From the forum thread on operator precedence below, reproduce word for word the passage that opens with the words containing "Posted by Chris" and closes with "for a loop.".

◆ **PAGE EXCERPT**
>>

Re: Weird operator precedence with default operator AND

Posted by Martin Dietze <di...@fh-wedel.de>.
On Wed, October 10, 2007, Chris Hostetter wrote:

> Eh ... not really.  it would be easier to just load the Qsol parser in 
> solr ... or toString() the query...

This would be nice, but unfortunately I do not have direct access
to the solr server in my application. I need to parse queries,
filter out blacklisted facettes and then parse them on to solr
using solrj.

Maybe I am missing out on something obvious, and there's an
entirely simple way to accomplish this?

Cheers,

Martin

-- 
----------- / http://herbert.the-little-red-haired-girl.org / -------------
=+= 
Yoda of Borg I am. Assimilated you will be.

---------------------------------------------------------------------
To unsubscribe, e-mail: java-user-unsubscribe@lucene.apache.org
For additional commands, e-mail: java-user-help@lucene.apache.org


Re: Weird operator precedence with default operator AND

Posted by Chris Hostetter <ho...@fucit.org>.
: As usual, thank you to the gruff but brilliant Mr Hostetter.

Doh! ... sorry if i've been gruffer then usual ... i've been rotating my 
sleep schedule so my days start an hour earlier each day for the last 6 
days.  it's been throwing my psyche for a loop.

<<

◆ **DATASET ENTRIES**
>>

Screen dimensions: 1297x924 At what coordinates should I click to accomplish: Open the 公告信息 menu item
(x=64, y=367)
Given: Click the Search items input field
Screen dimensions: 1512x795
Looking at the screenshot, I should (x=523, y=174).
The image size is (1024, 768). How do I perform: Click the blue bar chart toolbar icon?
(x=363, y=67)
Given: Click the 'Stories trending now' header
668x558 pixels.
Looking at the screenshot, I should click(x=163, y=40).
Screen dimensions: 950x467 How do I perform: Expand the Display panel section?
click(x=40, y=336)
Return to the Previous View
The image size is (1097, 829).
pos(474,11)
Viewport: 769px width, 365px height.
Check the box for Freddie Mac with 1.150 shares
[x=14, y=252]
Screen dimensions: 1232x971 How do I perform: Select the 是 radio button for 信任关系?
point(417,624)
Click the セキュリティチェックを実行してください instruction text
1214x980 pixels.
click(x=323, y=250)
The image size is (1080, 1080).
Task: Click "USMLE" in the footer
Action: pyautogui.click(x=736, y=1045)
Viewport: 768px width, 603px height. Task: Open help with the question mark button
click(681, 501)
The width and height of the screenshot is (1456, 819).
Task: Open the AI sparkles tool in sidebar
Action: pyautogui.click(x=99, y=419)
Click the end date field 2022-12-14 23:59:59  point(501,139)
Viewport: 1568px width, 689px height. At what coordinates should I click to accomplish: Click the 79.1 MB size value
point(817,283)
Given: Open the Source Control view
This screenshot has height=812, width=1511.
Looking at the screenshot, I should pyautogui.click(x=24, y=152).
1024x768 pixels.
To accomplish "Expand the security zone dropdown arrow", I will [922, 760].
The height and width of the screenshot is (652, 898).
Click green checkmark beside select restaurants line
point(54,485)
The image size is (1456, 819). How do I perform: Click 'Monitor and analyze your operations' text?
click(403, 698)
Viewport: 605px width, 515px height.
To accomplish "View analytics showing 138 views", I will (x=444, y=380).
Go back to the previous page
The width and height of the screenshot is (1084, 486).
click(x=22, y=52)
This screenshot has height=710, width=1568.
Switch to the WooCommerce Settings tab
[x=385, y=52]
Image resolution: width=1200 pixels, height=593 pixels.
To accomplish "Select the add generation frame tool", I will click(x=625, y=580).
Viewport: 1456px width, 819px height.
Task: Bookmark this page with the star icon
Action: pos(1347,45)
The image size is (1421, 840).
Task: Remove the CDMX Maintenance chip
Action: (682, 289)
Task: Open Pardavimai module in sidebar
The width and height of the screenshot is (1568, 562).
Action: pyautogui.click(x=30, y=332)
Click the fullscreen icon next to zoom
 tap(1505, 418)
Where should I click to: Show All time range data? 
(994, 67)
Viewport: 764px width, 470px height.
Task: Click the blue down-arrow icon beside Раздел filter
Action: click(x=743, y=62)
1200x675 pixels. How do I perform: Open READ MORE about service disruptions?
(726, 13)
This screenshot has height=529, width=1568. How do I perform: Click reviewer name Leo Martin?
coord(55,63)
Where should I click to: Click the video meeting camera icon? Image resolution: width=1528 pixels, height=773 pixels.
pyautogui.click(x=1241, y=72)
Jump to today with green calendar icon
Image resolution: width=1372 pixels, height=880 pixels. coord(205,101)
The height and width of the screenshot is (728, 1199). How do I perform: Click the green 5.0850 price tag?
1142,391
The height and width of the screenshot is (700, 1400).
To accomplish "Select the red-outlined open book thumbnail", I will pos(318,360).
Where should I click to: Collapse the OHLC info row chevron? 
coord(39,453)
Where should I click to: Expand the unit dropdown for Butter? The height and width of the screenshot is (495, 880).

<<

◆ **EXERCISE RESPONSE**
Posted by Chris Hostetter <ho...@fucit.org>.
: As usual, thank you to the gruff but brilliant Mr Hostetter.

Doh! ... sorry if i've been gruffer then usual ... i've been rotating my 
sleep schedule so my days start an hour earlier each day for the last 6 
days.  it's been throwing my psyche for a loop.